En l’an 258, durant les persécutions de Valérien , quand le préfet de Rome ordonna au diacre Laurent de remettre à l’empereur les biens de l’Eglise, dont il avait la garde de par sa fonction, Laurent rassembla pauvres, boiteux et aveugles puis lui fit cette réponse : « voilà les vrais trésors de l’Église. » Suite à quoi il fut brulé vif sur un grill en une lente agonie. On peut donc supposer que saint Laurent ne voulut pas simplement faire une bonne blague mais exprimer une vérité de foi. Car a priori, Dieu préfère les pauvres. Il n’a rien contre les riches bien sûr, mais c’est que les pauvres anticipent son Royaume ; là où l’on ne peut entrer que les mains vides, dépouillé de ses biens comme de son orgueil… Aujourd’hui, curieusement, le catholicisme semble davantage bourgeois que populaire. A défaut d’une explication unique et pertinente, passons en revue quatorze hypothèses sur la bourgeoisie et le catholicisme pour tenter de répondre à la question suivante: le catholicisme, un truc de bourgeois?
1) Hypothèse :Il n’y a pas plus de bourgeois qu’avant, ce sont juste les autres qui sont partis.
(Peut-être), mais ça ne fait pas avancer le schmilblick.
2) On s’interroge davantage sur le sens de la vie quand on a des choses à perdre, donc que l’on possède.
(Faux). Ah bon, et au volant de chaque Porsche Cayenne il y a un Sénèque qui sommeille ? Déjà qu’en France aujourd’hui la richesse n’est plus perçue comme une responsabilité civique ou morale, alors comme un appel spirituel… Un Jérôme Kerviel semble d’ailleurs ne jamais tant s’être interrogé sur le sens de la vie qu’après sa ruine.
3) La foi n’est plus portée par la culture ambiante, donc nécessite des efforts importants pour la découvrir (formation, effort intellectuel, etc.)
(Vrai). A ce titre, on a pu parler de l’ « exculturation » du catholicisme, sa sortie des référents communs de la société française.
4) Le saut de la foi implique une mise en sommeil de l’esprit critique, ce qui correspond davantage à l’éducation bourgeoise traditionnelle.
(Faux).
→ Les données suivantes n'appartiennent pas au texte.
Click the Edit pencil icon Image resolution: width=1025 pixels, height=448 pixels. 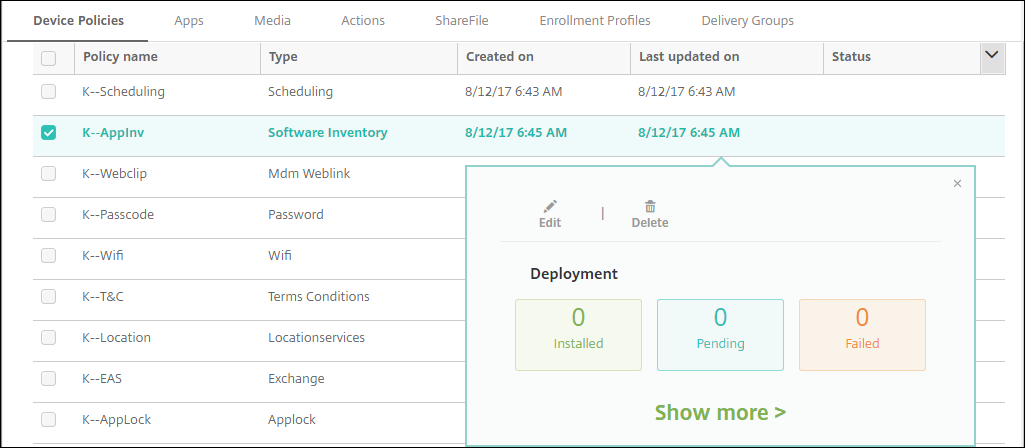click(549, 207)
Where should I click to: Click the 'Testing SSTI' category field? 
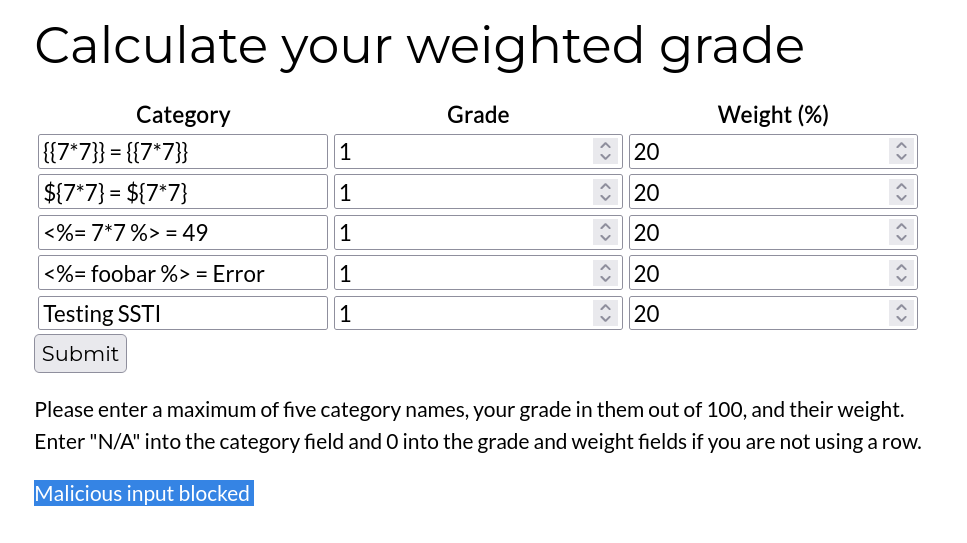[183, 314]
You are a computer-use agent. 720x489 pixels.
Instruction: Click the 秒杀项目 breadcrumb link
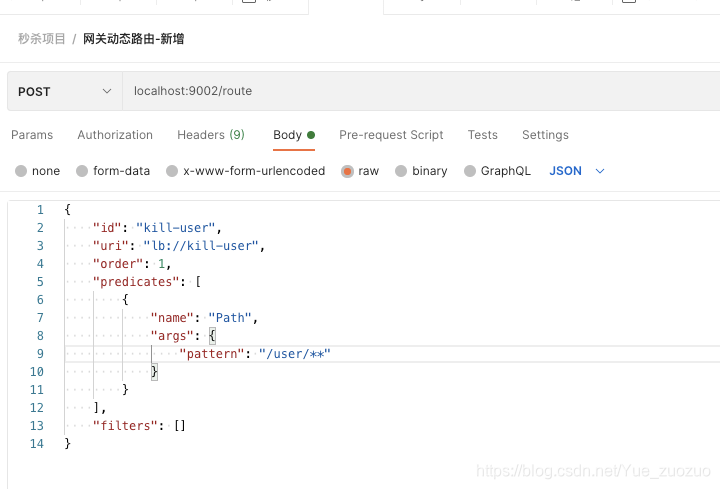pyautogui.click(x=42, y=39)
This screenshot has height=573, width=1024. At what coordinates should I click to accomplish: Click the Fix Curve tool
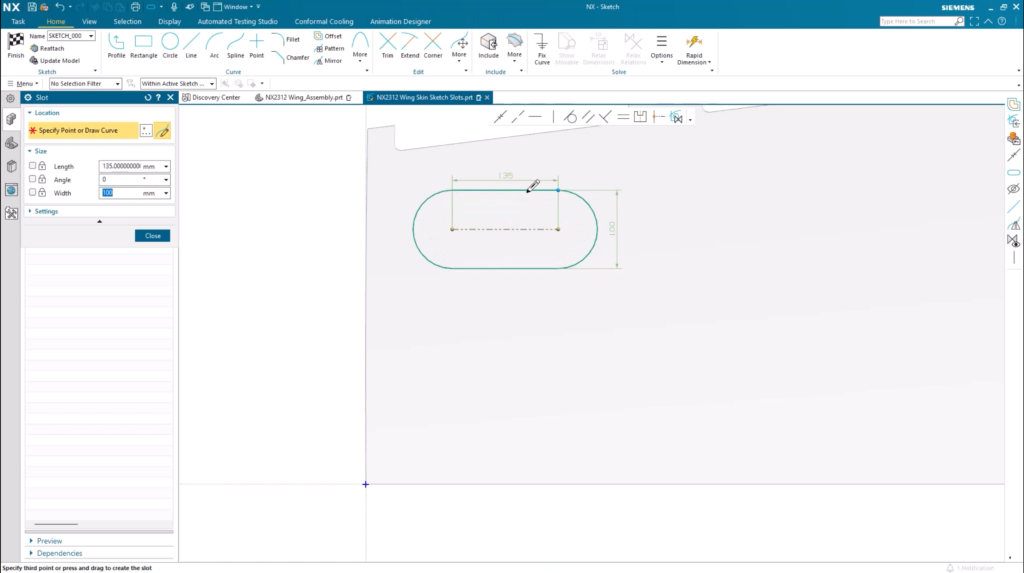click(541, 46)
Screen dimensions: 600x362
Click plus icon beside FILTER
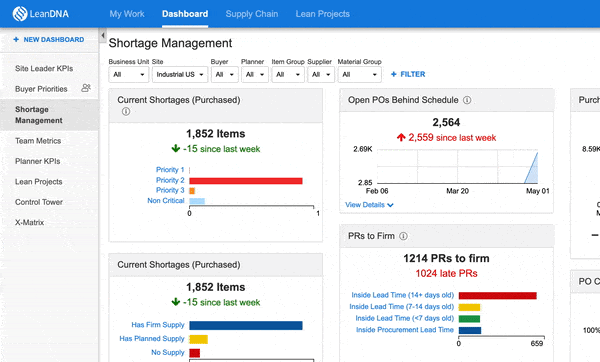click(393, 74)
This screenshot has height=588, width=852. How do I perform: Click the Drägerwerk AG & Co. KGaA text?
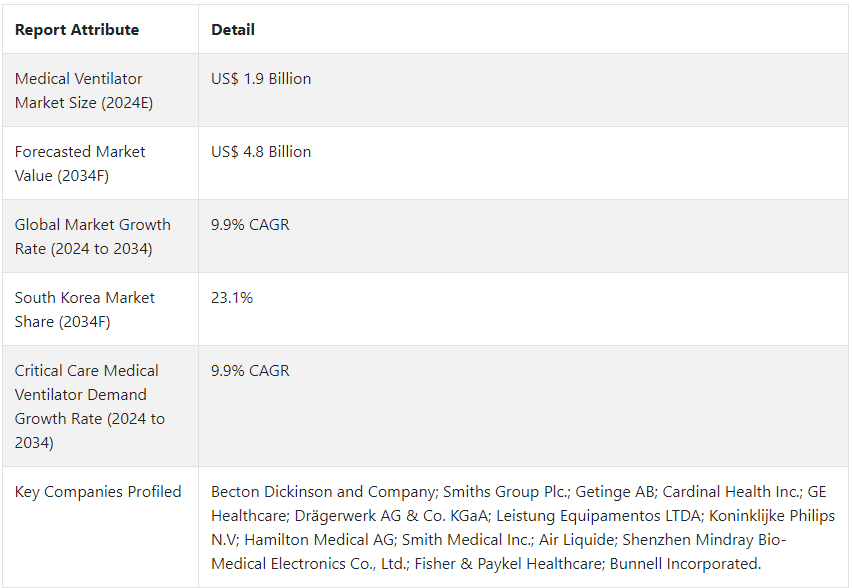click(393, 515)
Le saut de la foi implique plutôt d’accepter qu’on ne sait ni ne maîtrise tout, expérience de désappopriation qui n’a rien de spécifiquement bourgeoise, peut-être même au contraire.
5) Ceux qui ont mauvaise conscience de leurs richesses se tournent vers la justification par la foi.
(Faux). Il y a 100 ans peut-être, mais en 2016…
6) La spécificité du message évangélique par rapport aux valeurs « humanistes » n’a pas été assez annoncée pendant les 40 dernières années.
(En partie vrai). L’idée qu’aider son prochain vaut mieux qu’aller à la messe a sans doute contribué, dans les années 70-80, à l’éloignement de l’Eglise de toute une génération socialement engagée (dans le syndicalisme par exemple), une génération qui constituait une cheville ouvrière du lien entre l’Eglise et les milieux populaires (par exemple via la JOC). Désertion du spirituel pour l’engagement social et politique, mais du coup perte du sens spécifiquement chrétien de ces engagements au profit d’un humanisme générique. Et en effet, les milieux plus bourgeois furent certainement moins sensibles à cette démarche 🙂
7) On prête davantage d’importance à la transmission de ses racines dans les milieux bourgeois.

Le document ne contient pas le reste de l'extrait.